Start of Given entries

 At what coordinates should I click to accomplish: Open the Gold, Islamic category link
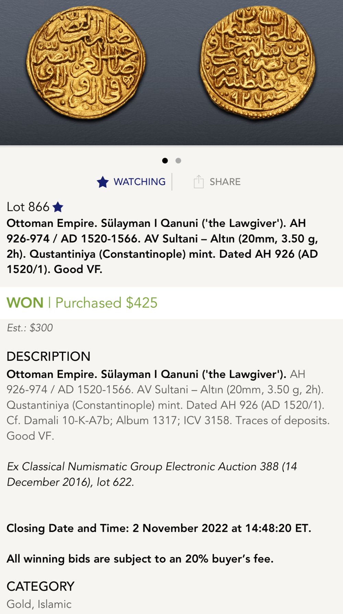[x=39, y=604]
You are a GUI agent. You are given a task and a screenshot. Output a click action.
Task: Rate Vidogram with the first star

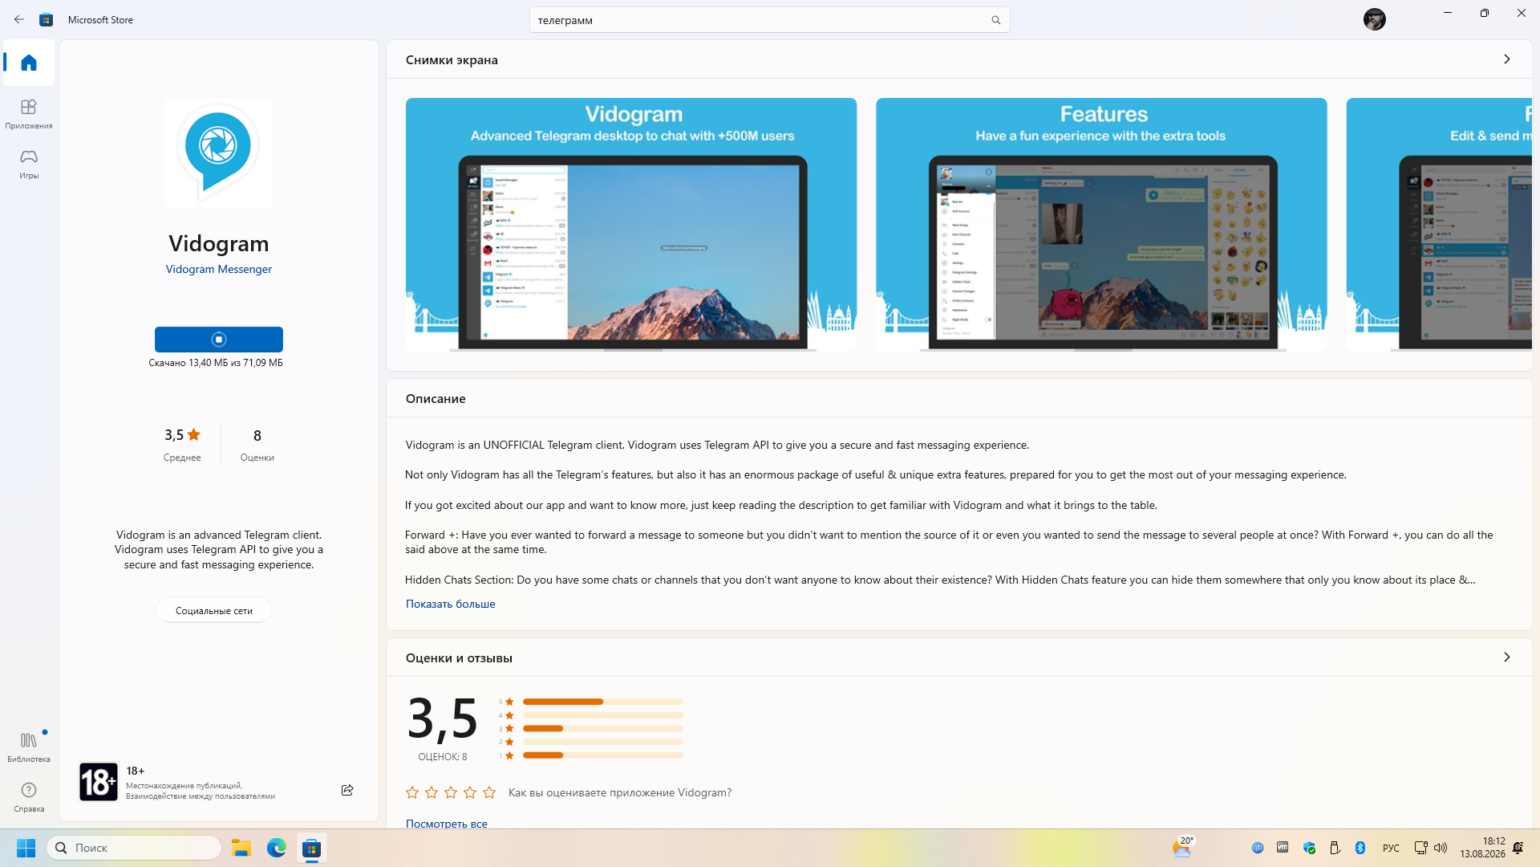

End of Given entries
Start of Given entries

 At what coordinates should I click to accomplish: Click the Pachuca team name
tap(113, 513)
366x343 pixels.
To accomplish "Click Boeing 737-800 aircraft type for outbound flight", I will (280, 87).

End of Given entries

Task instructions |
From the records above, output only the lines starting at the one containing "At what coordinates should I click to accomplish: Open" and ending at the one containing "Task: Rate Vidogram with the first star", word for word. Pictures stay out.

Result below |
 At what coordinates should I click to accomplish: Open the Gold, Islamic category link
[x=39, y=604]
You are a GUI agent. You are given a task and a screenshot. Output a click action.
Task: Rate Vidogram with the first star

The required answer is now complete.